Remote sensing capabilities to monitor evergreen broadleaved vegetation are limited by the low temporal variability in the greenness signal. With canopy greenness computed from digital repeat photography (PhenoCam), we investigated how canopy greenness related to seasonal changes in leaf age and traits as well as variation of trees’ water fluxes (characterized by sap flow and canopy conductance). The results showed that sprouting leaves are mainly responsible for the rapid increase in canopy green chromatic coordinate (GCC) in spring. We found statistically significantly differences in leaf traits and spectral properties among leaves of different leaf ages. Specifically, mean GCC of young leaves was 0.385 ± 0.010 (mean ± SD), while for mature and old leaves was 0.369 ± 0.003, and 0.376 ± 0.004, respectively. Thus, the temporal dynamics of canopy GCC can be explained by changes in leaf spectral properties and leaf age. Sap flow and canopy conductance are both well explained by a combination of environmental drivers and greenness (96% and 87% of the variance explained, respectively). In particular, air temperature and vapor pressure deficit (VPD) explained most of sap flow and canopy conductance variance, respectively. Besides, GCC is an important explanatory variable for variation of canopy conductance may because GCC can represent the leaf ontogeny information. We conclude that PhenoCam GCC can be used to identify the leaf flushing for evergreen broadleaved trees, which carries important information about leaf ontogeny and traits. Thus, it can be helpful for better estimating canopy conductance which constraints water fluxes.
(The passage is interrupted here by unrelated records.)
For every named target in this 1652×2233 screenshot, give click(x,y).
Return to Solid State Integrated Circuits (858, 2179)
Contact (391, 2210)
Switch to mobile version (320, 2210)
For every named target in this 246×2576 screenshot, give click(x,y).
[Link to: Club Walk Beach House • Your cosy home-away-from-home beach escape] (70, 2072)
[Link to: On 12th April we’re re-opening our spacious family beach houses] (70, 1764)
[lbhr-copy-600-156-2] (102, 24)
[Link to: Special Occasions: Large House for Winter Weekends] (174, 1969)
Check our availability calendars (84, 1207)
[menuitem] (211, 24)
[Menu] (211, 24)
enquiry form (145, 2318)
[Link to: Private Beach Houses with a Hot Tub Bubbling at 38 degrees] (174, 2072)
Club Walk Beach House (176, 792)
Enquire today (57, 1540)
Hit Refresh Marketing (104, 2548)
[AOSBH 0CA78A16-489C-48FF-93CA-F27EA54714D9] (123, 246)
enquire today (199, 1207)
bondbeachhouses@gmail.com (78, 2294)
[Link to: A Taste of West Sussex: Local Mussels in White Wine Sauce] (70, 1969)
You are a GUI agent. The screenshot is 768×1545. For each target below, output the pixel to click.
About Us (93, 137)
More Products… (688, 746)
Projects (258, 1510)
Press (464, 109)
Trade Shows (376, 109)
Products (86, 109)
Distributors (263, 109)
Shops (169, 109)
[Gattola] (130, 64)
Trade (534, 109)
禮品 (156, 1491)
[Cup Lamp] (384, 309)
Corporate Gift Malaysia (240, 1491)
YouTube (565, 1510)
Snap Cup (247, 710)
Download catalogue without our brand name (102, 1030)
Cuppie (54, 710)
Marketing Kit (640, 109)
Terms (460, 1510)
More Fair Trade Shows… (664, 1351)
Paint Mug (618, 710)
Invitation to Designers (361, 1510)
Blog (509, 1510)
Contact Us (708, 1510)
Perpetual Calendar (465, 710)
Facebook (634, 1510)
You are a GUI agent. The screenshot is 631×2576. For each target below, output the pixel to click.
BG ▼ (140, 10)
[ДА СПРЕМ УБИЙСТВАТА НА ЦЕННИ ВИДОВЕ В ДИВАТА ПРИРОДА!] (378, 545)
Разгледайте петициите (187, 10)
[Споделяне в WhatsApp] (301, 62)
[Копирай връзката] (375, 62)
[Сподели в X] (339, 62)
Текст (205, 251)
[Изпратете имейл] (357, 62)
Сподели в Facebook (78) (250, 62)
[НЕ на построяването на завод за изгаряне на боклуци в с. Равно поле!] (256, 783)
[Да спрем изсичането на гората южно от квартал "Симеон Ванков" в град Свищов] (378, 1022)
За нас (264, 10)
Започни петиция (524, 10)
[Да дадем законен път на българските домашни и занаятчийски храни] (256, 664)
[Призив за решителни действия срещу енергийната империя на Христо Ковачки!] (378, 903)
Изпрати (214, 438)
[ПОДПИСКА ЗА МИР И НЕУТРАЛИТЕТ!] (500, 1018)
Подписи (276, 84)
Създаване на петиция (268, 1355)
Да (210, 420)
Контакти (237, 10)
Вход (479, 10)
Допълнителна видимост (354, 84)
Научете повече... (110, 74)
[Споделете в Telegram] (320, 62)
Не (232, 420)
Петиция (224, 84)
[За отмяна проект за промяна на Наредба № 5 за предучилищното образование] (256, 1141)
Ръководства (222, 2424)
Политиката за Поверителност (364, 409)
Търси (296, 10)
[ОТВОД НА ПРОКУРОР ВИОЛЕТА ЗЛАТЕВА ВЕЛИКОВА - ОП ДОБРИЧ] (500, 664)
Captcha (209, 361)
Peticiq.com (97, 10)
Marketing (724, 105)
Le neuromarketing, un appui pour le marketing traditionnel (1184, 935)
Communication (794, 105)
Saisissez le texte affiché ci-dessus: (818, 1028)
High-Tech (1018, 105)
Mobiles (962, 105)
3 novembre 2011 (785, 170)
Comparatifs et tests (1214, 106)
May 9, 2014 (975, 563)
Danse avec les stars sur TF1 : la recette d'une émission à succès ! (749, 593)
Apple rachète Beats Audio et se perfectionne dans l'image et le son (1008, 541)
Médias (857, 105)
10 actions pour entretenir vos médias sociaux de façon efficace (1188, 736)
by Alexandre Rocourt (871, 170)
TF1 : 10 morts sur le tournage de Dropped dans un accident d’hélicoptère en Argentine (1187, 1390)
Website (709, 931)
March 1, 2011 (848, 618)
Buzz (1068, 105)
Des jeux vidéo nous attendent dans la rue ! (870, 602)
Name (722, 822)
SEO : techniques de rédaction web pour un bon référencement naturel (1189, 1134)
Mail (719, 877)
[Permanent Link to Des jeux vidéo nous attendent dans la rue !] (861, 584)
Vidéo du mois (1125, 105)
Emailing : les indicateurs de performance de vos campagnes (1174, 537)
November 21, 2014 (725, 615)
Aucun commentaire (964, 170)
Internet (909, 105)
监测常绿阔叶植被的遥感能力受到绿色信号的低时间变异性的限制。通过数字重复摄影 (PhenoCam) 计算的冠层绿度，我们研究了冠层绿度与叶龄和性状的季节性变化以及树木水通量的变化（以液流和冠层电导率为特征）之间的关系。结果表明，发芽的叶子是春季冠层绿色色坐标（GCC）快速增加的主要原因。我们发现不同叶龄的叶片在叶片性状和光谱特性上存在显着差异。具体来说，幼叶的平均 GCC 为 0.385 ± 0.010（平均值 ± SD），而成熟叶和老叶的 GCC 分别为 0.369 ± 0.003 和 0.376 ± 0.004。因此，冠层 GCC 的时间动态可以通过叶片光谱特性和叶片年龄的变化来解释。环境驱动因素和绿色度的结合很好地解释了液流和树冠导度（分别解释了方差的 96% 和 87%）。特别是，气温和蒸汽压不足（VPD）分别解释了大部分的液流和冠层导流变化。此外，GCC 是冠层电导变化的重要解释变量，因为 GCC 可以表示叶片个体发育信息。我们得出结论，PhenoCam GCC 可用于识别常绿阔叶树的叶片潮红，它携带有关叶片个体发育和性状的重要信息。因此，它有助于更​​好地估计限制水通量的冠层电导。